О жизни, учениях и изречениях знаменитых философов - [51]

Шрифт
Интервал

Он соединил учения Гераклита, Пифагора и Сократа: о чувственно воспринимаемом он рассуждал по Гераклиту, об умопостигаемом — по Пифагору, а об общественном — по Сократу. Диону в Сицилии он поручил купить у Филолая три пифагорейские книги за сто мин (так говорит Сатир и некоторые другие) — достатком для этого он располагал, потому что от Дионисия он получил более 80 талантов (о чем пишет и Онетор в книге под заглавием "Наживаться ли мудрецу?").

Многим он воспользовался и у Эпихарма, сочинителя комедий, переписав у него немалые части, — так утверждает Алким в четырех книгах "К Аминту".[250] В книге он пишет: "Очевидным представляется, что Платон многое говорит, следуя Эпихарму. Рассмотрим это.

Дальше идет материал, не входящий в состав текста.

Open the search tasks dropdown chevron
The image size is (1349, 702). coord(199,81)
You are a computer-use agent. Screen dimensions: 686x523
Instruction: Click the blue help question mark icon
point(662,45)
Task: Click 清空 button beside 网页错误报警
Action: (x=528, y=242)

Платон утверждает, что чувственно воспринимаемое никогда не пребывает в своем качестве и количестве, но постоянно течет и меняется — словно отнимаешь число от того, что не имеет ни равенства, ни определенности, ни количества, ни качества.[251] Таково все, в чем становление вечно, а сущности нет. И только умопостигаемое не знает ни убыли, ни прибыли: природе вечного приходится быть всегда подобной и тождественной самой себе. Так вот, Эпихарм о чувственно воспринимаемом и об умопостигаемом ясно сказал так:

— Но ведь боги были вечно, ни на миг не отсутствуя, Всё всегда таково, как ныне, одним и тем же держится! — Что же, молвят, будто Хаос первым возник из всех богов? — Вздор! ведь и не из чего было возникнуть первовозникшему! — Значит, первого не было вовсе? — И второго не было! Все, о чем мы здесь толкуем, спокон веку таково!.. … — Ну а если к четному числу или нечетному Мы прибавим или отнимем единичку-камушек, — Разве число останется тем же? — Ясно, что изменится. — Ну а если к мерке в локоть мы прибавим хоть чуть-чуть Или хоть чуть-чуть отнимем из того, что было в ней, — Разве она останется прежней? — Нет, никоим образом. — Меж людьми мы видим то же: толстеет один, худеет другой. Так все время, так все время люди изменяются. А то, что меняется по природе, не застывая ни на миг, Непременно будет отличным от неизмененного. Вчера мы — одни, сегодня — другие, завтра будем третьими, Но никогда не одни и те же — уж таков порядок вещей.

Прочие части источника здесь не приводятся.